**EXERCISE DATA:**
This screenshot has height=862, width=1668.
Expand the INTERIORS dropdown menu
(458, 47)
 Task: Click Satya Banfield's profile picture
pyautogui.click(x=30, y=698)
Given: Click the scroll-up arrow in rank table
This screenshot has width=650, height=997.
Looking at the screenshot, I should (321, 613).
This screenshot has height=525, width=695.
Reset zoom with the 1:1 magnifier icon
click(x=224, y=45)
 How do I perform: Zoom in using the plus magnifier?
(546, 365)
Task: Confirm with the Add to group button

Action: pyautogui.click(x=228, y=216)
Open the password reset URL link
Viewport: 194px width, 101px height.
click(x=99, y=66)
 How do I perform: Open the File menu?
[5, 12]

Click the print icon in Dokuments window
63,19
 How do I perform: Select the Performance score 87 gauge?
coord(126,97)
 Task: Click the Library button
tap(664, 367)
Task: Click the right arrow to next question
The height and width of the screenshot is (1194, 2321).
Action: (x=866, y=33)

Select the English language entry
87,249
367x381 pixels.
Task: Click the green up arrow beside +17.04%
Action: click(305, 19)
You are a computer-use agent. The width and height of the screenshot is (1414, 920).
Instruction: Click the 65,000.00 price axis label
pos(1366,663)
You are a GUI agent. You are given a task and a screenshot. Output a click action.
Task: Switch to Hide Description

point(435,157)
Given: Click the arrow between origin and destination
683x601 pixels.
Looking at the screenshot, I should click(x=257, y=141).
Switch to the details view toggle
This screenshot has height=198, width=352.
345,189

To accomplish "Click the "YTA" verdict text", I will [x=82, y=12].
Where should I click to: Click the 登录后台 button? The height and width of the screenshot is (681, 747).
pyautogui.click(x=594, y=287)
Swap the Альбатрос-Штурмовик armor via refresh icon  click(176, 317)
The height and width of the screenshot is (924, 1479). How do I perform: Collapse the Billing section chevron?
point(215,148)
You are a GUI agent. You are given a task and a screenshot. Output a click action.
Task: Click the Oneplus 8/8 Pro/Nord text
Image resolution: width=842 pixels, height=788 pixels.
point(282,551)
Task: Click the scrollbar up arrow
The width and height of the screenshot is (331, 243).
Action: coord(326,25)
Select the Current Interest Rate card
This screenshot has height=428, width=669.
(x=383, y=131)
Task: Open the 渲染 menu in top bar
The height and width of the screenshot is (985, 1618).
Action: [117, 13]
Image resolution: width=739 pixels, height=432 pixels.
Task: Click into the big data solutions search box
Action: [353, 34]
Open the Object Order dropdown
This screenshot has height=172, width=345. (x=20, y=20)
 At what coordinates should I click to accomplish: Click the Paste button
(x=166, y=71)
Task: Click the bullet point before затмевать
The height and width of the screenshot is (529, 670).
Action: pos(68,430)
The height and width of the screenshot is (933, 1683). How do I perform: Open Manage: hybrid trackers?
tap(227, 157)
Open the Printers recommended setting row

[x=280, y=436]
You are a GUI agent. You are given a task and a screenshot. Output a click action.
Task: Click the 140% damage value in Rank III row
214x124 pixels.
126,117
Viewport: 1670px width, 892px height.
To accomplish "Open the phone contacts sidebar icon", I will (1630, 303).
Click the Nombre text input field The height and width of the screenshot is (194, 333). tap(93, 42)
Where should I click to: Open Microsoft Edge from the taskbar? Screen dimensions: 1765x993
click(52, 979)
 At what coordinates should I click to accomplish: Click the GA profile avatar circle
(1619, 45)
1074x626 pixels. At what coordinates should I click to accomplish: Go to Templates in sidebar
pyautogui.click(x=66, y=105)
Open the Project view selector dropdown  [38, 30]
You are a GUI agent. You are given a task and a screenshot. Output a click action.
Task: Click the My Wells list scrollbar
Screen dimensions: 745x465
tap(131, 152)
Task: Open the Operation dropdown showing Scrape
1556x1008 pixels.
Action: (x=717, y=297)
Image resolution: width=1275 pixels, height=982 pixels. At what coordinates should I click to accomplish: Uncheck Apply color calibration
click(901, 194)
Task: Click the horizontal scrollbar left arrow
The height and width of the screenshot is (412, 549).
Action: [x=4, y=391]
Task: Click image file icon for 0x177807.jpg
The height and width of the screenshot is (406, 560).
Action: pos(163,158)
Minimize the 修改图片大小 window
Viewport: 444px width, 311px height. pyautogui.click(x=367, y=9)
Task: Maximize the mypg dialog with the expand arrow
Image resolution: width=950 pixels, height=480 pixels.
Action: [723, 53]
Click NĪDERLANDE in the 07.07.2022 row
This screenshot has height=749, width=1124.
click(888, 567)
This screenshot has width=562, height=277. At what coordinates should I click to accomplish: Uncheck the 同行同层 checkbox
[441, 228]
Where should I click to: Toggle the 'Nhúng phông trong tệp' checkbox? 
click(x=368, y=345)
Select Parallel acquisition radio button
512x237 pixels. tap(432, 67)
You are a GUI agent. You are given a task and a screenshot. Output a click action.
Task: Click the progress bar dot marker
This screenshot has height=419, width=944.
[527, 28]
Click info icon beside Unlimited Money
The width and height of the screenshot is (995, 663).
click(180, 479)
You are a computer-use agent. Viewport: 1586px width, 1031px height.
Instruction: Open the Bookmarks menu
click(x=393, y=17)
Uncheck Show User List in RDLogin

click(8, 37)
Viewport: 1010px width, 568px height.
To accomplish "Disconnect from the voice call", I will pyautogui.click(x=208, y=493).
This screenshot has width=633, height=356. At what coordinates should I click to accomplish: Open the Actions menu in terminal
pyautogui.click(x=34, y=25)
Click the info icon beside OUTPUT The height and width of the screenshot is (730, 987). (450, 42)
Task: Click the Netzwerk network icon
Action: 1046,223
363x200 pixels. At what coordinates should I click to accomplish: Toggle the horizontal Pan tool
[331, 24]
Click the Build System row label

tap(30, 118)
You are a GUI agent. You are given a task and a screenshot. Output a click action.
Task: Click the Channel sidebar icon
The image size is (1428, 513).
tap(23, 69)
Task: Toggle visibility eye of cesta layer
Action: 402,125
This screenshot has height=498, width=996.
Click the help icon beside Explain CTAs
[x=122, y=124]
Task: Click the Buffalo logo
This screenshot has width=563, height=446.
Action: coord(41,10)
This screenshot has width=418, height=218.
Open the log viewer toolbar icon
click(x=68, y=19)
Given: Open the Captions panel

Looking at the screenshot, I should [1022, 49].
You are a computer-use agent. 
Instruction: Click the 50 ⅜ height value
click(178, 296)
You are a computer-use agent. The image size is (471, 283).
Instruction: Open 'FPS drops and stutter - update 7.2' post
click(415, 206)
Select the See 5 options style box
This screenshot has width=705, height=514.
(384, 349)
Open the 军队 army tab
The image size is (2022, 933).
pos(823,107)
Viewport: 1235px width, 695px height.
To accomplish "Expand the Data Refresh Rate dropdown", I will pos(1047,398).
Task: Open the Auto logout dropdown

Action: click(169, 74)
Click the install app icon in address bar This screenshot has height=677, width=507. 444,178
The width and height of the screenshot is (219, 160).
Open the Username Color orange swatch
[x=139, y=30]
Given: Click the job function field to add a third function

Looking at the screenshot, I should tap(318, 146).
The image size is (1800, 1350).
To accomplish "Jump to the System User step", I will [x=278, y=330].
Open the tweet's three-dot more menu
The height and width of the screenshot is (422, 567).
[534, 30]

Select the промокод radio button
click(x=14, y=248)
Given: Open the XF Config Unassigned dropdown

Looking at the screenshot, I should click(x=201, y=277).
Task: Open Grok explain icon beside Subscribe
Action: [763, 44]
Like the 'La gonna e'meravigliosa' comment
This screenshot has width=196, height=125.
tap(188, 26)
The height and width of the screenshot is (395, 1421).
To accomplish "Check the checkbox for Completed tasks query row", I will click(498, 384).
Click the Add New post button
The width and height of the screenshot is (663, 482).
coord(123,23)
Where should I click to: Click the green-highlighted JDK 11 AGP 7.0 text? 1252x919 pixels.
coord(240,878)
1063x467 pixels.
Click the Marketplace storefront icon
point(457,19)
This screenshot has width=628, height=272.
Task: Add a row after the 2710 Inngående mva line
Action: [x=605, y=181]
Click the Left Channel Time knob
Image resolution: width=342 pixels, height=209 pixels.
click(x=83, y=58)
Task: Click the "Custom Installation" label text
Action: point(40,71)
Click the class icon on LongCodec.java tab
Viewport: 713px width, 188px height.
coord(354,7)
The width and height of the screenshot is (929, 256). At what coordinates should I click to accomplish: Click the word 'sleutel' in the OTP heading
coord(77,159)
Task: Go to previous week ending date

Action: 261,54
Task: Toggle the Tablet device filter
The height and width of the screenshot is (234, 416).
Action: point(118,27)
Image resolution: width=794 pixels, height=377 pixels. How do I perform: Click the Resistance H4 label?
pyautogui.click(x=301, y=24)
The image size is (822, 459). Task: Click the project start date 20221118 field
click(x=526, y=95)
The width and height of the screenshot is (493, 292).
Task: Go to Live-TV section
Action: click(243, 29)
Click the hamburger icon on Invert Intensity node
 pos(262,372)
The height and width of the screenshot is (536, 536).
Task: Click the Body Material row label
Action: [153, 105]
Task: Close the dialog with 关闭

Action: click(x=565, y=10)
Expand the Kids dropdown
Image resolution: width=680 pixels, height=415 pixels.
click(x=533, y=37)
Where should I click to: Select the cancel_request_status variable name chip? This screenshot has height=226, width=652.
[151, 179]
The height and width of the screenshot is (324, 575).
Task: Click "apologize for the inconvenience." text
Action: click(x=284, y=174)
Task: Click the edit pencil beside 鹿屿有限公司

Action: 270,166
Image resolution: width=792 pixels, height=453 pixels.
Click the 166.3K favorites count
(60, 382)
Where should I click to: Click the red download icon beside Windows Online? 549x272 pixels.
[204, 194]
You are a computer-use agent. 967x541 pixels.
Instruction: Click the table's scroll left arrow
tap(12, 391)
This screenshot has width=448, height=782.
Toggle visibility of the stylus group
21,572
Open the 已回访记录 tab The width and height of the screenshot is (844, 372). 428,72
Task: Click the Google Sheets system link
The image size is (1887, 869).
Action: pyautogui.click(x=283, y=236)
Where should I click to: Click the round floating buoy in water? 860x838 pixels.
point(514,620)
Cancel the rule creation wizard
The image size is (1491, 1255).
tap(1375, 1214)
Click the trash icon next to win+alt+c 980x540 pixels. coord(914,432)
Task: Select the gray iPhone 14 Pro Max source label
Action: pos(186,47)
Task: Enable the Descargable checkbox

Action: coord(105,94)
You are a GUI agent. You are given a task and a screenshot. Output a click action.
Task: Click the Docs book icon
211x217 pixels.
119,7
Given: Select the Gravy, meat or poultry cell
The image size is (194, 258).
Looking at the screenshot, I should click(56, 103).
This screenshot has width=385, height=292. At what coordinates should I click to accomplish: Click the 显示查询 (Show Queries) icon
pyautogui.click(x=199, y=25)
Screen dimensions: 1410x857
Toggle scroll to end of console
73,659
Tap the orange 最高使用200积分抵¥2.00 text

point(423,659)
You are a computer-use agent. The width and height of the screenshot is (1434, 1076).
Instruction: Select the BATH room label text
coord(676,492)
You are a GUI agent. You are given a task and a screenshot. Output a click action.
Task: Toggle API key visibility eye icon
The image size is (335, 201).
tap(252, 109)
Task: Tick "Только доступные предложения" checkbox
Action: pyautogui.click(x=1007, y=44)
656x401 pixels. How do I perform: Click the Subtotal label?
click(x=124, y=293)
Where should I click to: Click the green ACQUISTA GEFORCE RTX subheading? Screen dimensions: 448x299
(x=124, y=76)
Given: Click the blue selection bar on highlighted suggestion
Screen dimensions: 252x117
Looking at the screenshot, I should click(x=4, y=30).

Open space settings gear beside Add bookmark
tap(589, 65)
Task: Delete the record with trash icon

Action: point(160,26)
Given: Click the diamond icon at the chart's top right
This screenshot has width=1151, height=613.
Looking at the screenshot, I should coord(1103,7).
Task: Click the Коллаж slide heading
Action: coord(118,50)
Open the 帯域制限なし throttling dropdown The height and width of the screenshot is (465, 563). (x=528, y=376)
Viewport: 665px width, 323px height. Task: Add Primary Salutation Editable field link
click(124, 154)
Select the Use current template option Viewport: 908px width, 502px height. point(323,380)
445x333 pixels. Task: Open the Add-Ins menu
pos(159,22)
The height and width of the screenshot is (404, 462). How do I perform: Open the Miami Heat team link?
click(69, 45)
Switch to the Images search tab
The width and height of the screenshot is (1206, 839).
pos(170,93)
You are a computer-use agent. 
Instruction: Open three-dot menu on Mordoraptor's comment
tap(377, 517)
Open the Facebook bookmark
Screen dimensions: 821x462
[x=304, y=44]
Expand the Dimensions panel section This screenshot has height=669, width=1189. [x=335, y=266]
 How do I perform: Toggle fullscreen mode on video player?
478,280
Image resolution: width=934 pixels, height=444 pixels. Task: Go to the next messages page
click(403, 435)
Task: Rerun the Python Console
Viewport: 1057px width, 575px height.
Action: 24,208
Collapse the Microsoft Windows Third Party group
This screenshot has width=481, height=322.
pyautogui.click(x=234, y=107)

**DIRECTIONS FOR THIS TASK:**
Arrange the rows from the line containing "Task: Click the edit pencil beside 鹿屿有限公司" through the line containing "point(423,659)" as a numbered list, omitting blank lines.

**ANSWER FOR THIS EXERCISE:**
1. Task: Click the edit pencil beside 鹿屿有限公司
2. Action: 270,166
3. Image resolution: width=792 pixels, height=453 pixels.
4. Click the 166.3K favorites count
5. (60, 382)
6. Where should I click to: Click the red download icon beside Windows Online? 549x272 pixels.
7. [204, 194]
8. You are a computer-use agent. 967x541 pixels.
9. Instruction: Click the table's scroll left arrow
10. tap(12, 391)
11. This screenshot has width=448, height=782.
12. Toggle visibility of the stylus group
13. 21,572
14. Open the 已回访记录 tab The width and height of the screenshot is (844, 372). 428,72
15. Task: Click the Google Sheets system link
16. The image size is (1887, 869).
17. Action: pyautogui.click(x=283, y=236)
18. Where should I click to: Click the round floating buoy in water? 860x838 pixels.
19. point(514,620)
20. Cancel the rule creation wizard
21. The image size is (1491, 1255).
22. tap(1375, 1214)
23. Click the trash icon next to win+alt+c 980x540 pixels. coord(914,432)
24. Task: Select the gray iPhone 14 Pro Max source label
25. Action: pos(186,47)
26. Task: Enable the Descargable checkbox
27. Action: coord(105,94)
28. You are a GUI agent. You are given a task and a screenshot. Output a click action.
29. Task: Click the Docs book icon
30. 211x217 pixels.
31. 119,7
32. Given: Select the Gravy, meat or poultry cell
33. The image size is (194, 258).
34. Looking at the screenshot, I should click(56, 103).
35. This screenshot has width=385, height=292. At what coordinates should I click to accomplish: Click the 显示查询 (Show Queries) icon
36. pyautogui.click(x=199, y=25)
37. Screen dimensions: 1410x857
38. Toggle scroll to end of console
39. 73,659
40. Tap the orange 最高使用200积分抵¥2.00 text
41. point(423,659)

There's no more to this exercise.